=== Task data ===

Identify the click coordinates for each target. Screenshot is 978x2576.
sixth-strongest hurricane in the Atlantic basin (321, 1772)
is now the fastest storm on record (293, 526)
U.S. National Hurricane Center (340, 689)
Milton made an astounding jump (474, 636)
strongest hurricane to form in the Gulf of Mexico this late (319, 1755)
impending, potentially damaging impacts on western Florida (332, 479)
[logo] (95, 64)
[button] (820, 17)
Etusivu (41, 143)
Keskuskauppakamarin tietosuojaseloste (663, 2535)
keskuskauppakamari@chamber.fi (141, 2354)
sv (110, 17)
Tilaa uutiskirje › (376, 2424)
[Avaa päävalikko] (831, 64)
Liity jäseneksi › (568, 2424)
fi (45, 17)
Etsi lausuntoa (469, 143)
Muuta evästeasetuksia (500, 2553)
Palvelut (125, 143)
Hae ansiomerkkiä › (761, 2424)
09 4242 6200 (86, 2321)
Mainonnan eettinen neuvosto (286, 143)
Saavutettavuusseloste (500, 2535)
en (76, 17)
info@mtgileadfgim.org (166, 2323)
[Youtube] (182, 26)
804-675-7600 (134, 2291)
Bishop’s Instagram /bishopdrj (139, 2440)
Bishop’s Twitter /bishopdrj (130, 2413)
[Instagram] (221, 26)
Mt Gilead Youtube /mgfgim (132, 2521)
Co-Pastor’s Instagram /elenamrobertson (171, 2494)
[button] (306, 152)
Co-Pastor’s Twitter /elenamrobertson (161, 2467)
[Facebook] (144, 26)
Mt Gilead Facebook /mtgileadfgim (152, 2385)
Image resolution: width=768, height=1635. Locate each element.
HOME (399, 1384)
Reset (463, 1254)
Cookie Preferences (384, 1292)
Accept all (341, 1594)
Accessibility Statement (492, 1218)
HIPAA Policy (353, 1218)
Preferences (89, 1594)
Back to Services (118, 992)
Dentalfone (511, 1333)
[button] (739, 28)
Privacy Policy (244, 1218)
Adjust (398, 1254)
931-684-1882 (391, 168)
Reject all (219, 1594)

===

What needs to be done - Would you copy the data exactly as shown above?

Written response -
Identify the click coordinates for each target. Screenshot is 978x2576.
sixth-strongest hurricane in the Atlantic basin (321, 1772)
is now the fastest storm on record (293, 526)
U.S. National Hurricane Center (340, 689)
Milton made an astounding jump (474, 636)
strongest hurricane to form in the Gulf of Mexico this late (319, 1755)
impending, potentially damaging impacts on western Florida (332, 479)
[logo] (95, 64)
[button] (820, 17)
Etusivu (41, 143)
Keskuskauppakamarin tietosuojaseloste (663, 2535)
keskuskauppakamari@chamber.fi (141, 2354)
sv (110, 17)
Tilaa uutiskirje › (376, 2424)
[Avaa päävalikko] (831, 64)
Liity jäseneksi › (568, 2424)
fi (45, 17)
Etsi lausuntoa (469, 143)
Muuta evästeasetuksia (500, 2553)
Palvelut (125, 143)
Hae ansiomerkkiä › (761, 2424)
09 4242 6200 (86, 2321)
Mainonnan eettinen neuvosto (286, 143)
Saavutettavuusseloste (500, 2535)
en (76, 17)
info@mtgileadfgim.org (166, 2323)
[Youtube] (182, 26)
804-675-7600 (134, 2291)
Bishop’s Instagram /bishopdrj (139, 2440)
Bishop’s Twitter /bishopdrj (130, 2413)
[Instagram] (221, 26)
Mt Gilead Youtube /mgfgim (132, 2521)
Co-Pastor’s Instagram /elenamrobertson (171, 2494)
[button] (306, 152)
Co-Pastor’s Twitter /elenamrobertson (161, 2467)
[Facebook] (144, 26)
Mt Gilead Facebook /mtgileadfgim (152, 2385)
Image resolution: width=768, height=1635. Locate each element.
HOME (399, 1384)
Reset (463, 1254)
Cookie Preferences (384, 1292)
Accept all (341, 1594)
Accessibility Statement (492, 1218)
HIPAA Policy (353, 1218)
Preferences (89, 1594)
Back to Services (118, 992)
Dentalfone (511, 1333)
[button] (739, 28)
Privacy Policy (244, 1218)
Adjust (398, 1254)
931-684-1882 (391, 168)
Reject all (219, 1594)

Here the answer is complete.